- EXERCISE INSTRUCTIONS
Your answer should be the records, restated word for word.

----

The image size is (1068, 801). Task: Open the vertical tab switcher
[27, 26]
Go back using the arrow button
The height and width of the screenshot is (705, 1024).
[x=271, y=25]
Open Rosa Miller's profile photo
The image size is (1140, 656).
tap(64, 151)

----

- RESULT OF THE TASK
The image size is (1068, 801). Task: Open the vertical tab switcher
[27, 26]
Go back using the arrow button
The height and width of the screenshot is (705, 1024).
[x=271, y=25]
Open Rosa Miller's profile photo
The image size is (1140, 656).
tap(64, 151)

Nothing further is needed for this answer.